▶ [The task] Show each line of the entries below in which the word "agent" appears.

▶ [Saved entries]

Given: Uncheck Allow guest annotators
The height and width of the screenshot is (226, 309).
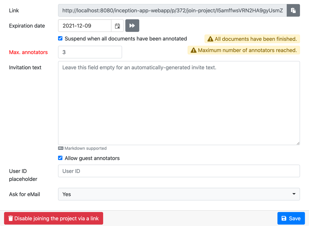Looking at the screenshot, I should [x=60, y=158].
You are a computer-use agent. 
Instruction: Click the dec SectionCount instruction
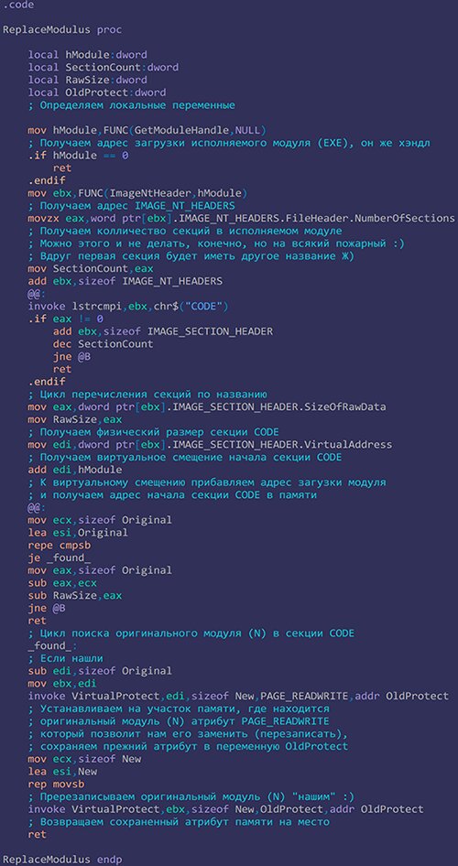point(104,343)
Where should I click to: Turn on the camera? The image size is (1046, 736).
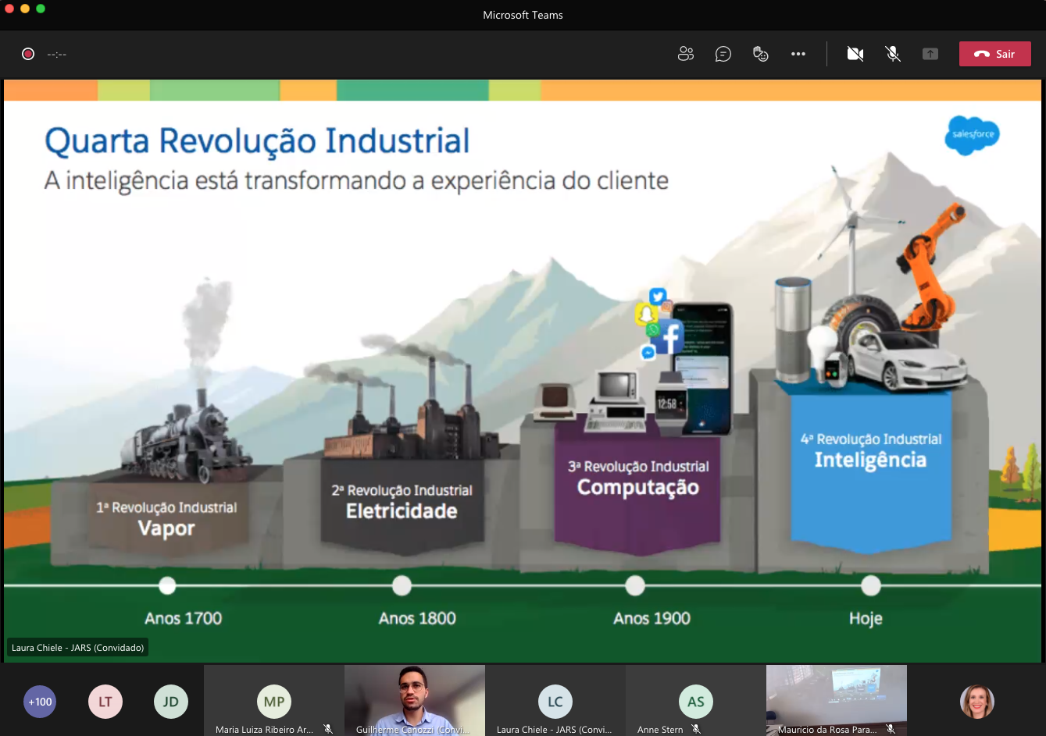coord(855,54)
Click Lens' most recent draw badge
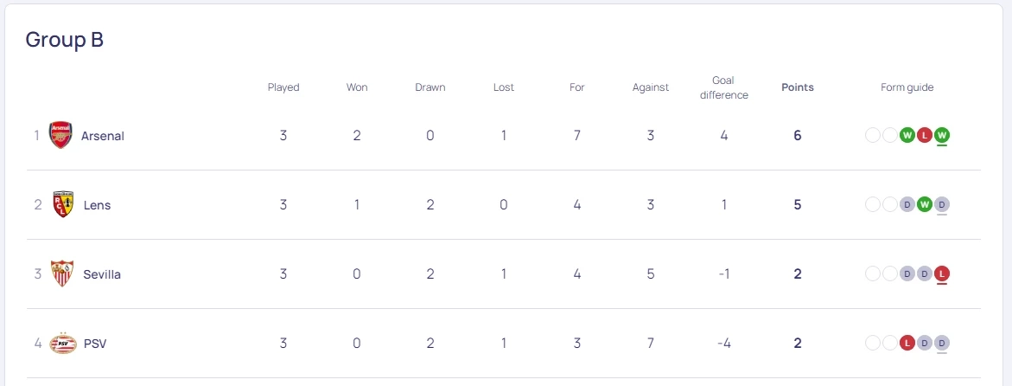Screen dimensions: 1012x386 [x=942, y=204]
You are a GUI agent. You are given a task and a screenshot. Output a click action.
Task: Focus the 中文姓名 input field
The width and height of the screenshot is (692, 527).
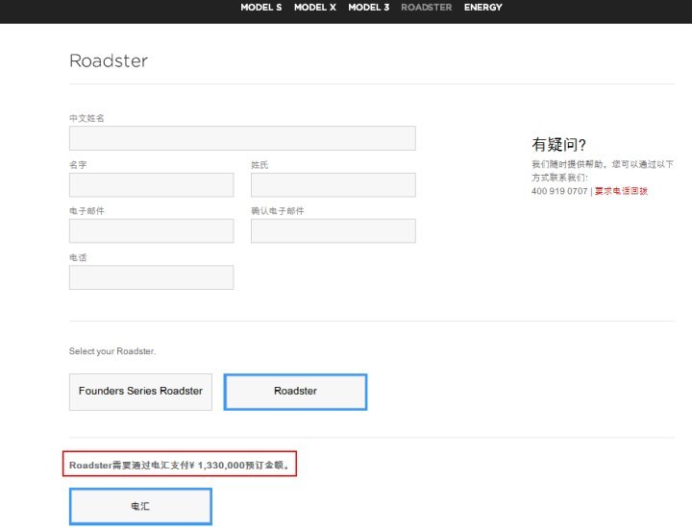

▶ [Problem solution]
You are a computer-use agent. 
You are a GUI agent. You are given a task and a screenshot. Output a click action.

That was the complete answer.